Boak, Bailey, and Stan have been considering the nature of indigenous beers--what and whether they are, and how that is distinct from "local" beer.  I know Stan has been mulling a high-concept book related to this subject, so I hope the discussion will continue on for years.  In one way, it couldn't matter less--beer is beer and almost no styles exist sui generis, separate from the influences of all others.  On the other hand, it's a critical question in a world in which information, education, and raw materials are unmoored from place.  The great thing about the 21st century is that we can pretty much access anything in the world, so our daily lives are enriched by multinational, multicultural influences.  But it also means that the local and weird may be trampled under the homogenization of international preference.  By spreading each other's materials and cultures, we may endanger them.

As it happens, I've been thinking about this for a long time.  Seven years ago, I wrote a post about this very topic.  A lot of my seven-year-old posts don't bear re-reading, but I may have been onto something when I wrote that one.  You can read the whole thing, but the piece I want to repost (and actually, rewrite a bit--it's not free of mistakes and miscues) involves the elements of indigenous beer:
  • Ingredients.
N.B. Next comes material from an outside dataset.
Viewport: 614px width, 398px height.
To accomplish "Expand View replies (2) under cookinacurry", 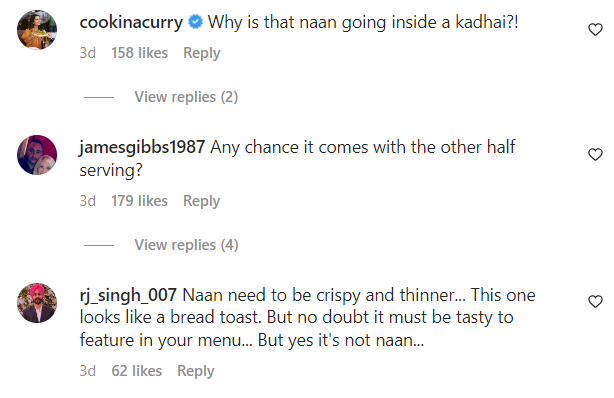I will pyautogui.click(x=186, y=97).
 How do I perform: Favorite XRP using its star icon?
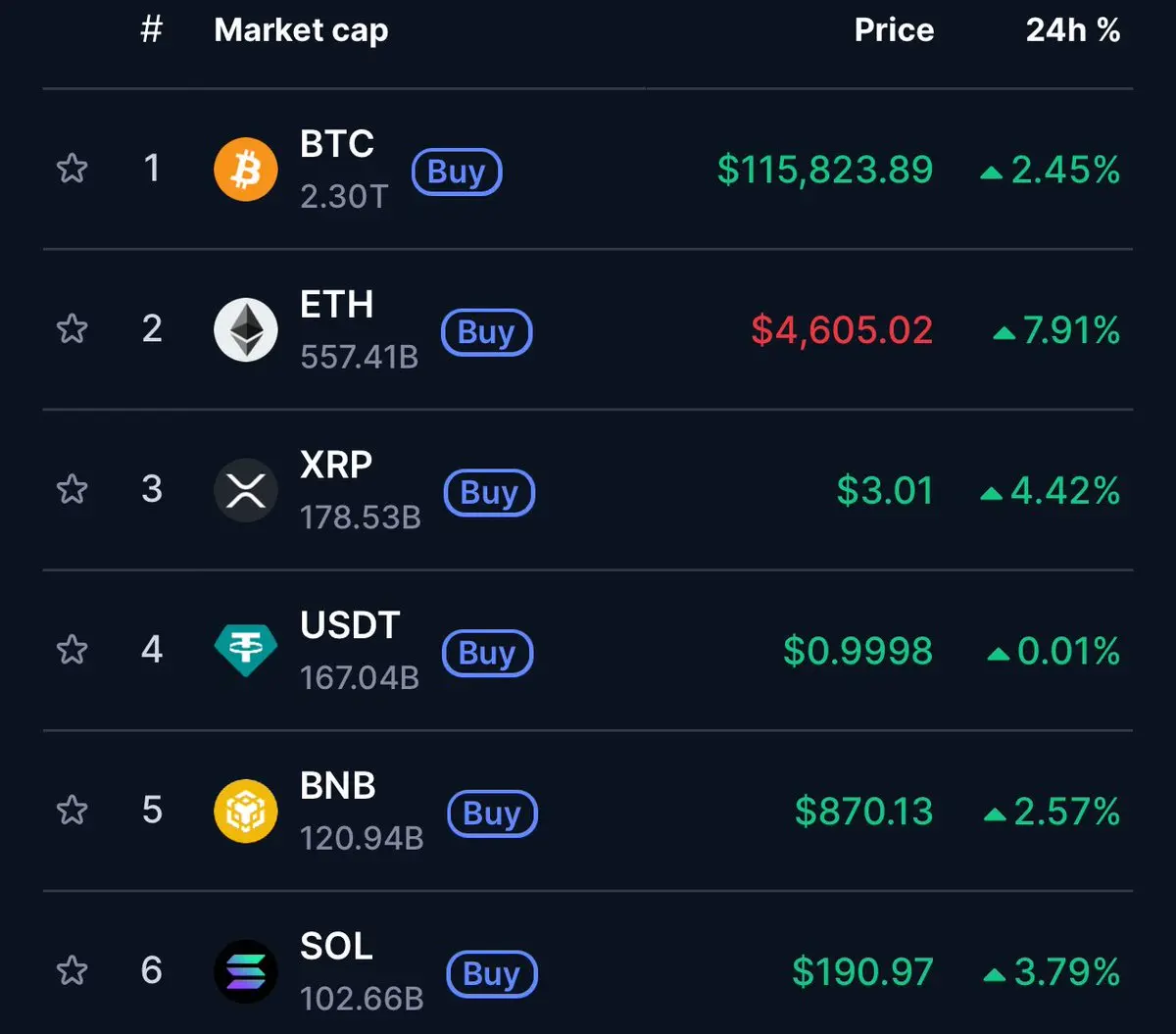click(x=73, y=488)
People have made beer for thousands of years, and the grains they used were those that grew in nearby fields: wheat in Egypt, rice in India, sorghum and millet in Africa, barley in Europe.  Many indigenous styles include local additives, from the dates of Egypt to the gruit of Europe, to the cherries in kriek.
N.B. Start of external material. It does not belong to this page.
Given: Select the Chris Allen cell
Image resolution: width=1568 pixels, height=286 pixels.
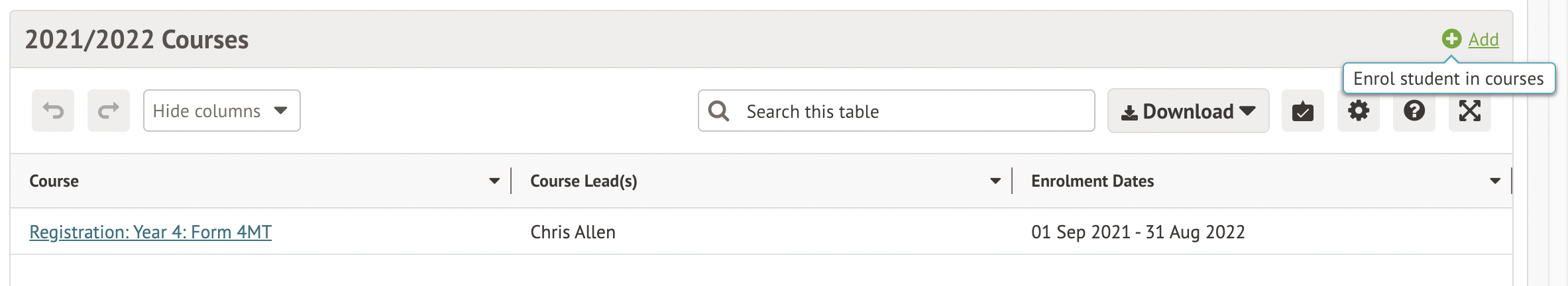Looking at the screenshot, I should pos(573,232).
  • Method. Some breweries have funky ways of brewing, and these help define style. The slate squares employed in Yorkshire breweries; the spontaneous fermentation of Pajottenland; the smoked lagers of Bamberg; or the lagers fermented warm to create steam beers in San Francisco.
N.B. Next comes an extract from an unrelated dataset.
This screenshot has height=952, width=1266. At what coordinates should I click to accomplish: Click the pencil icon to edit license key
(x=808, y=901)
  • Yeast. Many of the world's classic beers emerged from the decades- or centuries-old strains of yeast. In many (most?) cases, yeast strains are connected to locations where they originated and consequently are one of the chief elements that define styles.
  • New Variations. Sometimes styles emerge by remixing the ingredients, methods, or yeasts to produce a beer recognizably different.  Stan mentions American pilsner as a possible indigenous style, and it would fit under this clause.  It was a style that couldn't be adapted to the US, with its harsh barley, without the addition of local corn.
  • "Localness." What has guided many brewers through time wasn't necessarily a desire to be innovative, but restraints of locality. They used what they had. In the age before industrialization, hops, grains, adjuncts, and water all had to be local. The character of the beer has historically been a reflection of the place it was brewed. The physical imperative is gone in the age of globalization, yet artisanal beers are still predominantly local products.
 Stan's got a nice discussion going on, so check out the comments if you visit his post.